“As a target for the human eye,” said Vandervelde, fervently, “you’re more than a success: you’re a riot!”
Anne slipped her hand into the crook of his arm. “I’m glad you like me,” said she, frankly. “It’s so nice when the right people like one.”
Hayden was not in town. He didn’t, as a matter of fact, know that they had left Italy, for Anne’s last letter had said nothing of any intention to return to America shortly. Anne felt curiously disappointed that he wasn’t at the pier with Jason to meet them. She was surprised at her own eagerness to see him. He pleased her more than any man she had ever met, and her impatience grew with his absence.
Marcia, a born general, was already planning with masterly attention to details the social career of Mrs. Peter Champneys. With the forces that she could command, the immense power that Berkeley Hayden would swing in her favor, and the Champneys money, that career promised to be unusually brilliant, when one considered Anne herself.
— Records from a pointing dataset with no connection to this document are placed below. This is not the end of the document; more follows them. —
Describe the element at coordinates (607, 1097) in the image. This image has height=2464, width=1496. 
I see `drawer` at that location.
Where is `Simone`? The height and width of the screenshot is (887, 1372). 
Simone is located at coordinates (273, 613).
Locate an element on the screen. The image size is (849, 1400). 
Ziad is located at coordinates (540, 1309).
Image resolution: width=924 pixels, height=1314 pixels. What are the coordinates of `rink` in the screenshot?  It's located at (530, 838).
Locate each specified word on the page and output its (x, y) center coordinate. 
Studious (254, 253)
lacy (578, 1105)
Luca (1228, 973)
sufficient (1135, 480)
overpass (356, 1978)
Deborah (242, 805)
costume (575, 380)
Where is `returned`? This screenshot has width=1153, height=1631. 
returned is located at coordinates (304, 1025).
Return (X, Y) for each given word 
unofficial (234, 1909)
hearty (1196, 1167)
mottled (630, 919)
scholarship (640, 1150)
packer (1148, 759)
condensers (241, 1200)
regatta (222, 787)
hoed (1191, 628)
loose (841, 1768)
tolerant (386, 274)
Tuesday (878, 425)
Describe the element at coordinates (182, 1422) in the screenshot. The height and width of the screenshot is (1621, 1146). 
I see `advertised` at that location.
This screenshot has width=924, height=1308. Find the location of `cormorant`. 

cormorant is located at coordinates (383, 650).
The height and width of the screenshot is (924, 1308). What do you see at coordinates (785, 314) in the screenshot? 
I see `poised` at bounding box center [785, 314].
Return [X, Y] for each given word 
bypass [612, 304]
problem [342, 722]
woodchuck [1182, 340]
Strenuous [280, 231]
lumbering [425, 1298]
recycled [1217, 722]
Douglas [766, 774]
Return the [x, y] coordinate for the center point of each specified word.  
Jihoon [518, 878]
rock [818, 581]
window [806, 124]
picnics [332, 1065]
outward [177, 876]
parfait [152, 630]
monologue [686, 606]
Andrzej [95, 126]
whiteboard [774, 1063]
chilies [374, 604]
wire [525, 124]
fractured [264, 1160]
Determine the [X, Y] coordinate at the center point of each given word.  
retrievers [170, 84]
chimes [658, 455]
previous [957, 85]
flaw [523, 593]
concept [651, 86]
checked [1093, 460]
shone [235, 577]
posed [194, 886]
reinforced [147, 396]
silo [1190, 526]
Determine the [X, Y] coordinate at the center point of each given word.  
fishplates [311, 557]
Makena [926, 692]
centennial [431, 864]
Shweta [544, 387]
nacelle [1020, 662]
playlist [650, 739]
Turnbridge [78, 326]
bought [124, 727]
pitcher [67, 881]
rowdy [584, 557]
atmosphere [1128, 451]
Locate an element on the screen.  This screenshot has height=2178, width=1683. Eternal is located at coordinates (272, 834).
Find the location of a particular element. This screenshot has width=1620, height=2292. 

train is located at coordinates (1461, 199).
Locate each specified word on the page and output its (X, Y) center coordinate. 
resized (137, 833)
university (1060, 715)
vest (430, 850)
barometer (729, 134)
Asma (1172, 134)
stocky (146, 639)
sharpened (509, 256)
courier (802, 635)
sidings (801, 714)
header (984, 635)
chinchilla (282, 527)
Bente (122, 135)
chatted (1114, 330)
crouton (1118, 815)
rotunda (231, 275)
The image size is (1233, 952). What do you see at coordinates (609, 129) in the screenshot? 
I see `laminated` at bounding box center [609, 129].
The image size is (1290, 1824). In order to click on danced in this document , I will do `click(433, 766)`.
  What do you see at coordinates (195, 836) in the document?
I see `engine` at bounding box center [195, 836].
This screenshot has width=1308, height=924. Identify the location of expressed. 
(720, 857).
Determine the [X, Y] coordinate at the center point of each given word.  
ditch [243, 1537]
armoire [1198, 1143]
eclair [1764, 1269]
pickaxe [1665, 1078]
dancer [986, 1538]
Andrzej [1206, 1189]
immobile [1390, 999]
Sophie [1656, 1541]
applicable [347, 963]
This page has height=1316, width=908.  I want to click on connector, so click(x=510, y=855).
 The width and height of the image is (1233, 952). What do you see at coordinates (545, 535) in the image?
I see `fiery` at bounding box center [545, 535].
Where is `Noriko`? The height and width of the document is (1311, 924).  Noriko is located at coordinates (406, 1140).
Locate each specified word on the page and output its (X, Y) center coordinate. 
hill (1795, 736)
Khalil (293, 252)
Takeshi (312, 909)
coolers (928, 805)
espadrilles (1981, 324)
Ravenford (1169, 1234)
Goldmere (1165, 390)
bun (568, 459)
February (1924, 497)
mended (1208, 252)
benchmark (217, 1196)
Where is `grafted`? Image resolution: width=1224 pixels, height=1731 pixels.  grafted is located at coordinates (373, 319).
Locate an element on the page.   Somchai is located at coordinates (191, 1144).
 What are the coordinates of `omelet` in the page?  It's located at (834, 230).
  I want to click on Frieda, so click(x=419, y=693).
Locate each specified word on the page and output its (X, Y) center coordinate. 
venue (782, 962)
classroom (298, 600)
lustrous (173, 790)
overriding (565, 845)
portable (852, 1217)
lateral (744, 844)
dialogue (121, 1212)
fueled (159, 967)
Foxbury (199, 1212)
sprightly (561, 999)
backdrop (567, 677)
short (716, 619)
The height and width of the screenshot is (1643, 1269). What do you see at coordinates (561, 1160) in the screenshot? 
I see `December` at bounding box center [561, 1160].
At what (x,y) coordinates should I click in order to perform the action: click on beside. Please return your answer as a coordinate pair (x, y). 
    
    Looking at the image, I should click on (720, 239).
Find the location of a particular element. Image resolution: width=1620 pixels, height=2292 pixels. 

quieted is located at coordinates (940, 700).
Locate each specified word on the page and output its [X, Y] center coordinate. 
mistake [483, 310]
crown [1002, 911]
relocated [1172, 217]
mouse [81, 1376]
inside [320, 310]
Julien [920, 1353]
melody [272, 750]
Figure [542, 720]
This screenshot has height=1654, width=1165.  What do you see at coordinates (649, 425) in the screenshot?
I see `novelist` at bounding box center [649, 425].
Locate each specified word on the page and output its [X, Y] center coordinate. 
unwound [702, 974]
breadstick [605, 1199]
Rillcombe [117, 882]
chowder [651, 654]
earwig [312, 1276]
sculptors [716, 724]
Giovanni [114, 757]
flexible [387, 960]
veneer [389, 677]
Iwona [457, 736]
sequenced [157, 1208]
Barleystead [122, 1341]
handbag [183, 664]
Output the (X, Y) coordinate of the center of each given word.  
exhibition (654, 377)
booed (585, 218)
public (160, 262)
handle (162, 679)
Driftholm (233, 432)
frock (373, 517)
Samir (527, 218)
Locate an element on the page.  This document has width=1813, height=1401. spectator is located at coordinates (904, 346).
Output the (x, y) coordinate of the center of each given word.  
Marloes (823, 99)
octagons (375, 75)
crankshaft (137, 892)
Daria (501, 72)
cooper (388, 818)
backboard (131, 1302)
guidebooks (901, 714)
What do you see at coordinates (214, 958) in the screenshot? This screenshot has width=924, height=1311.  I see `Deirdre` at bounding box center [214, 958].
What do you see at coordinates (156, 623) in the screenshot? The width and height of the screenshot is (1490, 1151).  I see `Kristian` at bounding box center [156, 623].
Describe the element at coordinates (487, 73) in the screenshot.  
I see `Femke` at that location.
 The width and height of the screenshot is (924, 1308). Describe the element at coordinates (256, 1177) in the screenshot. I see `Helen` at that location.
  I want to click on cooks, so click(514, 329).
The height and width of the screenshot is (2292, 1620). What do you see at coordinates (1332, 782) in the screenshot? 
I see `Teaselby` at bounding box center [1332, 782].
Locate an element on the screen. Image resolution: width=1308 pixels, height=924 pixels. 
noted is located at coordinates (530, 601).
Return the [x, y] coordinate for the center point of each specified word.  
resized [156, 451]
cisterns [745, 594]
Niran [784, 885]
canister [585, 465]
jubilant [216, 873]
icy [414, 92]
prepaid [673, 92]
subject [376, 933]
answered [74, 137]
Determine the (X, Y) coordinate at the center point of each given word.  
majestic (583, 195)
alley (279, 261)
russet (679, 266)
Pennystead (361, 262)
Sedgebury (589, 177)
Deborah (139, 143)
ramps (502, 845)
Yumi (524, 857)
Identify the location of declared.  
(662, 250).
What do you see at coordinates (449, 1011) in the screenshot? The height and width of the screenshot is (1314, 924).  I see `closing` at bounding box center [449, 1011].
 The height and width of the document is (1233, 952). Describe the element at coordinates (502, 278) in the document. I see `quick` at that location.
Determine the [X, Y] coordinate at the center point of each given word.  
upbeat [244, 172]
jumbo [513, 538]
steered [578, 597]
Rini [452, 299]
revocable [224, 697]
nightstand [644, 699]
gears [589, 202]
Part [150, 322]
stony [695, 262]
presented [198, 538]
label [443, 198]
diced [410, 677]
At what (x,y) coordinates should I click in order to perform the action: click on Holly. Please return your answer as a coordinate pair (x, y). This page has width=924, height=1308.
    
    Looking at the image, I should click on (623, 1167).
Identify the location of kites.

The Champneys house was to be reopened. In the main, as Chadwick Champneys had planned it, it pleased Marcia’s critical taste. Anne herself appreciated as she had been unable to do when she first came to it. She liked its fine Aubusson carpets, its lovely old rosewood and mahogany furniture, its uncluttered stateliness. But there were certain changes and improvements she wished made, and she took a businesslike pleasure in supervising the carrying out of her orders. The portrait of Mr. Chadwick Champneys, painted the year before his death hung over the library mantel and seemed to watch her thoughtfully, critically, with its fine brown eyes. The girl he had snatched from obscure slavery liked to study the visage of the old monomaniac who had been the god in the machine of her existence. Her judgment of him now was clear-eyed but cold. He had been liberal because it fell in with his plans. He had never been loving.
She was sitting in the library one morning, looking up at him rather somberly. Workmen came and went, and somewhere in the back regions a hammer kept up a steady tapping.
“Mr. Hayden,” said Hoichi, as he ushered that gentleman into the room.
She turned her head and looked at him for a full moment, before rising to greet him: one of Anne Champneys’s long, still, mysterious looks, that made his heart feel as if it were a candle, blown and shaken by the wind. Then she smiled and held out her hand. It was good to see him again! She was prouder of his friendship than of anything that had yet come to her. It gave her a sense of security, raised her in her own estimation.
She explained, eagerly, the changes and improvements she was planning, and he went over the house with her. He liked it as Marcia liked it; once or twice he offered suggestions; the relationship of pupil and master was at once resumed,—but this time the pupil was more advanced.
Then he took her out to lunch. It was with difficulty that he restrained the exuberant delight he felt; just to have her with him went to his head. “Marcia’s advice was wise, but my behavior’s going to be otherwise, if I don’t keep a tight hold upon myself,” he told himself.